Updates: 2533 L. Masinter

Category: Standards Track AT&T

September 2000

Identifying Composite Media Features

Status of this Memo

This document specifies an Internet standards track protocol for the

Internet community, and requests discussion and suggestions for

improvements. Please refer to the current edition of the "Internet

Official Protocol Standards" (STD 1) for the standardization state

and status of this protocol. Distribution of this memo is unlimited.

Copyright Notice

Copyright (C) The Internet Society (2000). All Rights Reserved.

Abstract

In RFC2533, an eXPression format is presented for describing media

feature capabilities as a combination of simple media feature tags.

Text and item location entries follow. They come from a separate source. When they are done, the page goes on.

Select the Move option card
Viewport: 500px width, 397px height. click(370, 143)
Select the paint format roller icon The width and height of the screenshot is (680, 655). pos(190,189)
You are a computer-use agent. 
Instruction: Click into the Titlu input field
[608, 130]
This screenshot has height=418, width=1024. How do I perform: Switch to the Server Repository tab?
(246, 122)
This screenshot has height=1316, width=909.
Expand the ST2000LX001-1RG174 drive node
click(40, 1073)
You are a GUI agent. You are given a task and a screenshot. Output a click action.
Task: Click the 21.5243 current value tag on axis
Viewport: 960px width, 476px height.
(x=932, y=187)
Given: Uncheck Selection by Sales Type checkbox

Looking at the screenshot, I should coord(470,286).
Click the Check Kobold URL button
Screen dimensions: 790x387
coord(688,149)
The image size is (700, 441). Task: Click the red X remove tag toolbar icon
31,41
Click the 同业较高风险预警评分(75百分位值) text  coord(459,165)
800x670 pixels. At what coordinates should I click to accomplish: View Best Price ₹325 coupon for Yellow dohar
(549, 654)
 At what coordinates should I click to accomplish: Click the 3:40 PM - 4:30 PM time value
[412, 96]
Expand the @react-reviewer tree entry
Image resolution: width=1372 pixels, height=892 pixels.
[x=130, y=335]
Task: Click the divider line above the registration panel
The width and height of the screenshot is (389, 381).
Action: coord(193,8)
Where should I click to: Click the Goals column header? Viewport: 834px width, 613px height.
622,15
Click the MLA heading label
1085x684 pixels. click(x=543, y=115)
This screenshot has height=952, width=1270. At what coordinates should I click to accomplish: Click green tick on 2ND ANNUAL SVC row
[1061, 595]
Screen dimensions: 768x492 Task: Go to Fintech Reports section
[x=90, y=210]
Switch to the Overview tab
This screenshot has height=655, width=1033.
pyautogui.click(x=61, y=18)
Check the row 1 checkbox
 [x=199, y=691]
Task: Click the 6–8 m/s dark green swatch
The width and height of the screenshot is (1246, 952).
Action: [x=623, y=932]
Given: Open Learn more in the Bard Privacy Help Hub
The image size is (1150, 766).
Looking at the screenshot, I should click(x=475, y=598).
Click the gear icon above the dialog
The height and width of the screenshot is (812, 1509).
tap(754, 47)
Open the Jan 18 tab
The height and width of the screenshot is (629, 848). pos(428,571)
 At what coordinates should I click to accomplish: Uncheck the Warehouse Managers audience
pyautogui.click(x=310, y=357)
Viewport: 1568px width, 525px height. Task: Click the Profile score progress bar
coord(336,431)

This document describes an abbreviated format for a composite media

feature set, based upon a hash of the feature expression describing

that composite.

Table of Contents

1. IntrodUCtion ................................................2

1.1 Organization of this document ...............................2

1.2 Terminology and document conventions ........................2

2. Motivation and goals ........................................3

3. Composite feature representation ............................4

3.1 Feature set hashed reference format .........................5

3.1.1 Hash value calculation ......................................6

3.1.2 Base-32 value representation ................................7

3.2 Resolving feature set identifiers ...........................8

3.2.1 Query protocol ..............................................8

3.2.2 Inline feature set details ..................................9

4. Examples ...................................................10

5. Internationalization Considerations ........................12

6. Security Considerations ....................................13

7. Acknowledgements ...........................................13

8. References .................................................13

9. Authors' Addresses .........................................15

10. Appendix A: The birthday paradox ...........................16

11. Full Copyright Statement ...................................18

1. Introduction

In "A Syntax for Describing Media Feature Sets" [1], an expression

format is presented for describing media feature capabilities as a

combination of simple media feature tags [2].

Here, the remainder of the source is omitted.